DE HUEVOS Y CÁSCARAS.

Uno de mis maestros más entrañables ha puesto un huevo. En su día se hizo famoso el de Colón, que no es más que una formidable prueba de sentido común. Pareciera que es cosa de gallinas, pero la realidad es que hace falta ser muy maestro para traer al mundo alguna cosa con toda su cáscara. Mi maestro entrañable, a fuerza de pasarse la mano o el ala por la cresta a modo de pensador gallináceo, tuvo una sensación en la boca del estómago muy sugestiva. Ya sabemos que el estómago de un pensador gallináceo está recubierto de paredes de uralita y pinturas rupestres. En ese entorno es fácil –pensarán ustedes- augurar que uno está a punto de poner un huevo. No andan muy equivocados, lo difícil es el mantenimiento de la uralita y encontrar quien la repare en fin de semana.

 A pesar de las buenas condiciones, engendrar un engendro no es cosa de cualquiera porque se necesita, como le ocurre a cualquier huevo, tanto trato con el mundo exterior como con el mundo solitario-solidario. El resultado va a depender de la alimentación, como todo el mundo sabe, del estado físico y psíquico del portador y, sobre todo, de una ridícula conciencia de gallina sobrevenida, vedada para la mayoría de los mortales. En general, hay una rima latente en todo pensante entre la alimentación y las pinturas rupestres del estómago. Cuando descubres que esa rima es consonante –palabras de mi maestro entrañable- te conviertes en ponedora. Para ese desenlace tan fecundo no es suficiente la ingesta de pequeños gusanos y larvas, lombrices, babosas, arañas, etc…, que son la base natural de la formación fisiológica de cualquier cerebro original, hay que añadir la medida justa de cocina “gourmet” que se presenta en sacos de “pienso”.

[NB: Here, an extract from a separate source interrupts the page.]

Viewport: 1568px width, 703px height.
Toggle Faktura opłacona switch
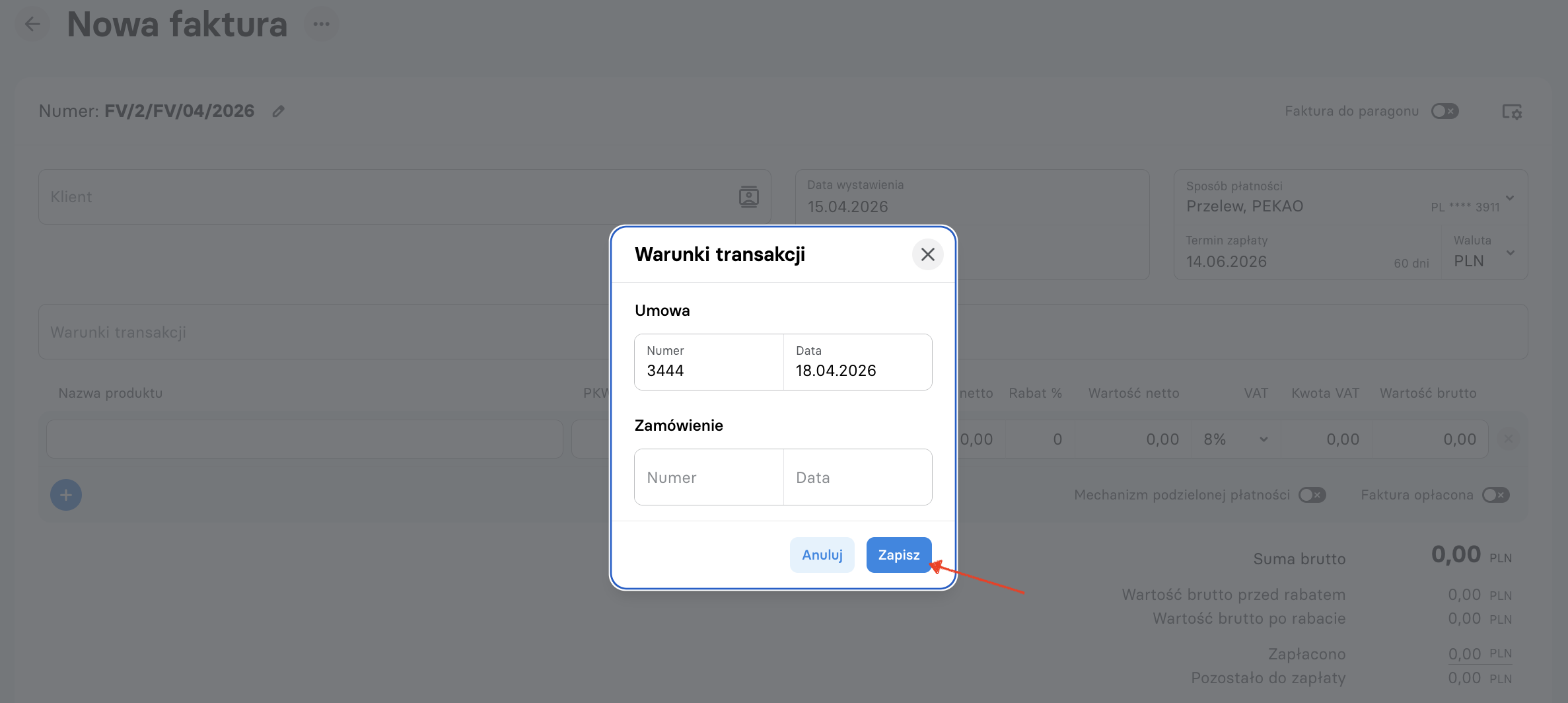click(x=1496, y=495)
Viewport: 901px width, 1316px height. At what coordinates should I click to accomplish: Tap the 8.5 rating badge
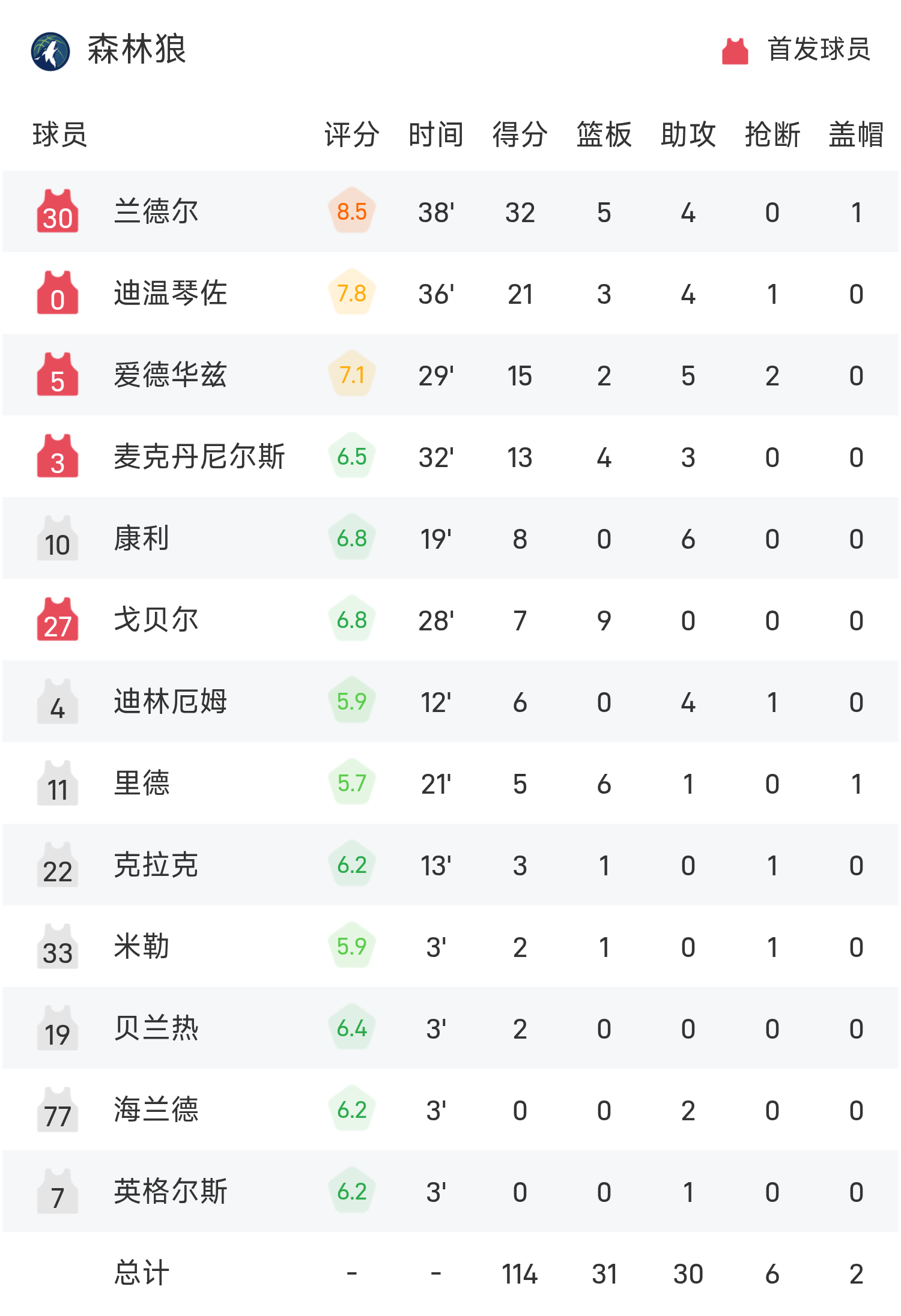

Con todo, mi maestro entrañable, describe el proceso de elaboración y puesta del huevo como algo todavía más complicado que lo expuesto aquí. Los poetas saben cuándo la línea de un cuello rima con erotismo sin acudir a la métrica ni a la gramática. Mi maestro entrañable sabe que, al igual que toda palabra precisa de su silencio, cada alimento precisa de su ayuna. Pensar y saber lo que uno piensa de verdad no es posible si únicamente se acude al pensamiento ajeno y no adquirimos la habilidad de aislarlo y expulsarlo de los recodos que los nuestros genuinos albergan. En cada pliegue de nuestro estómago de uralita hay briznas de amianto contaminante y venados heridos en las pinturas por flechas que no hemos tirado nosotros. El flujo incesante del pensamiento ajeno, unido a la pirotecnia publicitaria que se ha erigido en magma cultural para la incultura, posee el diabólico efecto de detener y ahogar los pensamientos propios. Según Schopenhauer, que es maestro sin ser entrañable, “…el sistema de nuestros propios pensamientos y conocimientos pierde su unidad y su conexión permanentes cuando con tanta frecuencia los interrumpimos arbitrariamente para hacer sitio a una serie de pensamientos totalmente ajenos”.

Por eso, poner un huevo, se ha convertido en una extravagancia exquisita y al alcance de muy pocos. Hay que quitarse la memoria de debajo de la cresta y encumbrar el cacareo a cima absoluta, como si fuera el ejercicio espiritual de una ayuna lingüística en pro de un vacío fecundo (lo de Cantó es otra cosa, no confundir). Paralela a tal rareza corre la suerte de saber dónde encontrarlos una vez puestos. Si no fuera porque los impostores han aprendido a imitar la cadencia de los cacareos maternales, sería fácil, pero distinguir un huero de un fecundado es casi imposible a simple vista. Y a todos hay que quitarles la cáscara.